El populus, el pueblo, estaba representado en la sociedad venezolana de tiempos de la revolución de independencia por esclavos, negros libres, indígenas, mulatos y pardos. Pero no fue suficiente llamar a las clases libres: ciudadanos, para que efectivamente pudieran ejercer sus derechos. La condición de ciudadanía, en estricto sentido, le es negada a todas las mujeres libres, al serles negado también, el derecho al voto en las elecciones. Las mujeres quedaron dentro del grupo de ciudadanos que no tenían derecho al sufragio y, además, no integraban el soberano, reservado solamente a un grupo de sufragantes masculinos.
La igualdad concebida durante la Revolución de la Independencia fue una igualdad teórica y la misma no alcanzó a los negros (sujetos a la esclavitud) ni a los indios (sujetos a la servidumbre) ni a las mujeres, en ninguna de las clases sociales en las cuales estaba dividida la sociedad. La igualdad revolucionaria sólo se pensó para un sexo: los hombres y para una clase social: la clase criolla o mantuana, que ejercía la supremacía económica y también la política, a partir del éxito de la revolución y siempre bajo determinados requerimientos. Los mismos heredados de la Ilustración: hombres blancos, propietarios y heterosexuales.

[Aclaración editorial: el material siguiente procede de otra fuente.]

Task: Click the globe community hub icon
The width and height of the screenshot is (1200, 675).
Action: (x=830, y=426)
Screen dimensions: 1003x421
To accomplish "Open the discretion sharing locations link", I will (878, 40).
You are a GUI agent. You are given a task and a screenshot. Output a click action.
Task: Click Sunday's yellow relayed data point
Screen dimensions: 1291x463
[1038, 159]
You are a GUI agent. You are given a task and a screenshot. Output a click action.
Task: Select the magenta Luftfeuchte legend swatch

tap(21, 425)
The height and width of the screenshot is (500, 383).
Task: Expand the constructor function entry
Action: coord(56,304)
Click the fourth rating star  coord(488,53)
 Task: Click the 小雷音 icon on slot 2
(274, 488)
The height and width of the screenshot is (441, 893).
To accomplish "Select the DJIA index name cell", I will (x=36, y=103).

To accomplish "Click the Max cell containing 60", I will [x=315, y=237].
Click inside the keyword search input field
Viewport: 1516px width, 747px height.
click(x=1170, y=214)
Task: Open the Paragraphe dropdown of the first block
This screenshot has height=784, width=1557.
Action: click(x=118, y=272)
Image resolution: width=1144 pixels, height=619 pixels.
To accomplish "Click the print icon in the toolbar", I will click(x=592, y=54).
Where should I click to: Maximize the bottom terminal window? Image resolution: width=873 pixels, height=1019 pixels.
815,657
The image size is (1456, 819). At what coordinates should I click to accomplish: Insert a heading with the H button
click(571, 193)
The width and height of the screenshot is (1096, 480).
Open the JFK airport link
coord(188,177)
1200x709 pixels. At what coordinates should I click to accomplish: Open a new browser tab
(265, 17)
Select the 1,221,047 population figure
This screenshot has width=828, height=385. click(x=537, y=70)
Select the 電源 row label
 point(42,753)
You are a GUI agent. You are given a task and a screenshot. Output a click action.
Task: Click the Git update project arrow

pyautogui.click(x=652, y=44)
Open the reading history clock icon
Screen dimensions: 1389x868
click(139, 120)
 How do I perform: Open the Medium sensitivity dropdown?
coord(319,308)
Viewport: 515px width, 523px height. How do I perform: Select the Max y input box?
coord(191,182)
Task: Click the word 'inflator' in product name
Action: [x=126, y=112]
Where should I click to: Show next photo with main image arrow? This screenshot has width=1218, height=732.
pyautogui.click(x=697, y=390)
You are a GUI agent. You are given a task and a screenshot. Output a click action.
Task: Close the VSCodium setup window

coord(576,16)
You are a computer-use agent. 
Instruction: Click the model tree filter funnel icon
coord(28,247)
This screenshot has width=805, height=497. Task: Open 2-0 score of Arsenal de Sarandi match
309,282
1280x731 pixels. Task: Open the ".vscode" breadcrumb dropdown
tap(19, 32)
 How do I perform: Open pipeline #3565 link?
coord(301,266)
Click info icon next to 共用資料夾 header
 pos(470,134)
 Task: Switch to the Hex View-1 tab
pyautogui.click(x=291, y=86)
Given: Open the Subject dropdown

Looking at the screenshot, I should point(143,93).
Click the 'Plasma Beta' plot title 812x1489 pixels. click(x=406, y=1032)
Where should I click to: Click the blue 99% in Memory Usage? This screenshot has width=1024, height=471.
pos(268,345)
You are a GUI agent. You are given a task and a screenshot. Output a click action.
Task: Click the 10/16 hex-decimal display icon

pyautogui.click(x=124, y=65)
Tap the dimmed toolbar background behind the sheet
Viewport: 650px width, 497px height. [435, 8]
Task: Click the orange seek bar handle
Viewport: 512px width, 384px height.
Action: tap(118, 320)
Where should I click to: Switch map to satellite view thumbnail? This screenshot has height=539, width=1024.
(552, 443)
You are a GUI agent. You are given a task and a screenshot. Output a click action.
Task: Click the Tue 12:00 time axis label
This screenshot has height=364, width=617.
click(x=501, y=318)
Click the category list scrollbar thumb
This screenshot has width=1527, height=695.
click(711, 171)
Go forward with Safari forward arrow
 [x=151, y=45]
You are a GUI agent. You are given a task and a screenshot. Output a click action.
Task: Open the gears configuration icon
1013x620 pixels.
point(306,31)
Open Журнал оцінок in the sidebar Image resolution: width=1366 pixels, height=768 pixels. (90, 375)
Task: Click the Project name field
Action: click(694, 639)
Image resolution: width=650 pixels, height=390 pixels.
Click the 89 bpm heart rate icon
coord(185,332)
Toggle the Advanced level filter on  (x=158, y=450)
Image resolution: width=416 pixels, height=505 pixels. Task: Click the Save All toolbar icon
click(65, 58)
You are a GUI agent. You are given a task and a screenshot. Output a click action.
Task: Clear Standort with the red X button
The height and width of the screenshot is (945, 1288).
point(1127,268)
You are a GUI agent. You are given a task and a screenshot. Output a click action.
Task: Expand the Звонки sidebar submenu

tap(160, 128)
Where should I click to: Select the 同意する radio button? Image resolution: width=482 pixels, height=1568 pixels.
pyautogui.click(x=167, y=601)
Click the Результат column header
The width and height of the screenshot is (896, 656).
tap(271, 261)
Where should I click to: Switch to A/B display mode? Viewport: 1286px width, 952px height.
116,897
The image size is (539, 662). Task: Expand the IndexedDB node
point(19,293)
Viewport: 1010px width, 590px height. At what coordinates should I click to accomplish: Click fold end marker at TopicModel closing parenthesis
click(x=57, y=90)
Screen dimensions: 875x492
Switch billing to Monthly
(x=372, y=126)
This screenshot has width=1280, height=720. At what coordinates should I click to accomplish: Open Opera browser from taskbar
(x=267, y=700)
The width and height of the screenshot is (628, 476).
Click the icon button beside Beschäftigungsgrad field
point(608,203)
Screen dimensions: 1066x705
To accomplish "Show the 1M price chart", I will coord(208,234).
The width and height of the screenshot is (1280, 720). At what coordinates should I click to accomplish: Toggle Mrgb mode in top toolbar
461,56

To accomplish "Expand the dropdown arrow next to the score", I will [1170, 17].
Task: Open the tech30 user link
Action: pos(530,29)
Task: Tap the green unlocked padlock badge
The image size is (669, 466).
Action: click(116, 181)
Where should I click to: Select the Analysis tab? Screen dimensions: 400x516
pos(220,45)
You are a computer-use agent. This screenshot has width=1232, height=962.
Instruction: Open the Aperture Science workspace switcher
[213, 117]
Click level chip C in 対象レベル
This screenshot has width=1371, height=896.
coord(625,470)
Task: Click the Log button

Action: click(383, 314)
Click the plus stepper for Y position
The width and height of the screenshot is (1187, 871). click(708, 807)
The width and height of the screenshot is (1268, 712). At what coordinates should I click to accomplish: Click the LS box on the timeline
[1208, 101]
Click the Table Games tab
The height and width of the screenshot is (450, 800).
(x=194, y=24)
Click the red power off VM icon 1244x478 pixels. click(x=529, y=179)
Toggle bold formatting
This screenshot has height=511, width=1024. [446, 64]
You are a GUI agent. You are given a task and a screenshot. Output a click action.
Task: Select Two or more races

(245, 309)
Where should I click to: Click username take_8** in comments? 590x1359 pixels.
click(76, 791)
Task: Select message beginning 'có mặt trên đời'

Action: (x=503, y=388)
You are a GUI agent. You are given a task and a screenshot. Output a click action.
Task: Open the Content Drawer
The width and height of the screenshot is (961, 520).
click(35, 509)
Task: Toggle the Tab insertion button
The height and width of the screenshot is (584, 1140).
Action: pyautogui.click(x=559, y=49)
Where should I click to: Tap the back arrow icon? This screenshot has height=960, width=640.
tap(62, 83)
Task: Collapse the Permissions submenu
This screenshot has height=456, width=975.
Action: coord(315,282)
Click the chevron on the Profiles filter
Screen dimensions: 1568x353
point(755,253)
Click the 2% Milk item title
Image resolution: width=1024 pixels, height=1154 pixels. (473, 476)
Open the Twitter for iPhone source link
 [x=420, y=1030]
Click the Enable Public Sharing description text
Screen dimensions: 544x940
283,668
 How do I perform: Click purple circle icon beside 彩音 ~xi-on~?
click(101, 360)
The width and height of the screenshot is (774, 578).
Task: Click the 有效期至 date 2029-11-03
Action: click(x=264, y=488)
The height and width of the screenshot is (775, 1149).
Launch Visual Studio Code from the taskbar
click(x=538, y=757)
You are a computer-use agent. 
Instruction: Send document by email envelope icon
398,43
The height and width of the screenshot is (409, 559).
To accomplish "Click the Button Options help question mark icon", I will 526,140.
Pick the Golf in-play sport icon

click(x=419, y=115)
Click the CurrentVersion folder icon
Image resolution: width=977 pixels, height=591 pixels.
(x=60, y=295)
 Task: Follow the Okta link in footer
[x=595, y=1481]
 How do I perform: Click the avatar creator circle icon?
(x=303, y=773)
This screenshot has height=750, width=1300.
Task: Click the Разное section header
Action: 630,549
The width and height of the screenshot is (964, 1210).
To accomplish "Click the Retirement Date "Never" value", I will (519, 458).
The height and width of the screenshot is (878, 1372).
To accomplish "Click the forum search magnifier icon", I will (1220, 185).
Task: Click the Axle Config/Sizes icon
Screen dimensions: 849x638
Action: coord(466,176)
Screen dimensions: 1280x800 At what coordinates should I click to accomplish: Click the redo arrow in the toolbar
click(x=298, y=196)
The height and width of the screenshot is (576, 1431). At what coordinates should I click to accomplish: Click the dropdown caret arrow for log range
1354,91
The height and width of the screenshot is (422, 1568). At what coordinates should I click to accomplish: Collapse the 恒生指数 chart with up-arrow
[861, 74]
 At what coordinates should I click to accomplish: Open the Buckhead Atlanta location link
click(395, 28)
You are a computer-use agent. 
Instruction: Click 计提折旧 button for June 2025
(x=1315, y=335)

Los revolucionarios de la Independencia de Venezuela supondrán, siguiendo el estilo revolucionario francés, que “todos los hombres nacen libres” y son iguales a cualquier otro, “son individuos” y el contrato, el nuevo contrato, se considerará el paradigma del libre acuerdo fundador de la República naciente. Sin embargo, como bien lo ha escrito Carole Pateman, en este cuadro clásico del estado de naturaleza, se incluye un orden de sujeción entre hombres y mujeres. Las mujeres no han nacido libres, las mujeres no tienen libertad natural. Las mujeres no son parte del contrato originario a través del cual los hombres transforman su libertad natural en la seguridad de la libertad civil. Las mujeres son un objeto más del contrato social; son el objeto del contrato sexual.
En Venezuela, los hechos revolucionarios del 19 de abril de 1810 signaron el ascenso al poder de un pequeño grupo de blancos criollos con una débil idea del proyecto de nación o república que intentaban instaurar. Y aunque en el proyecto de Constitución de 1811 y en el Acta de la Independencia firmada el 5 de julio de 1811, se declara “ (…) establecida la libertad, la igualdad, la propiedad y la seguridad (…)”, en la práctica no ocurrió así. La libertad sirvió para eliminar las leyes de carácter racial pero manteniendo las diferencias económicas, otorgando el poder político a un pequeño grupo de hombres propietarios.
Las mujeres quedaron excluidas del poder no por razones económicas pues existían mujeres con riqueza material significativa, ni tampoco por razones de clase, sino por razón de su sexo.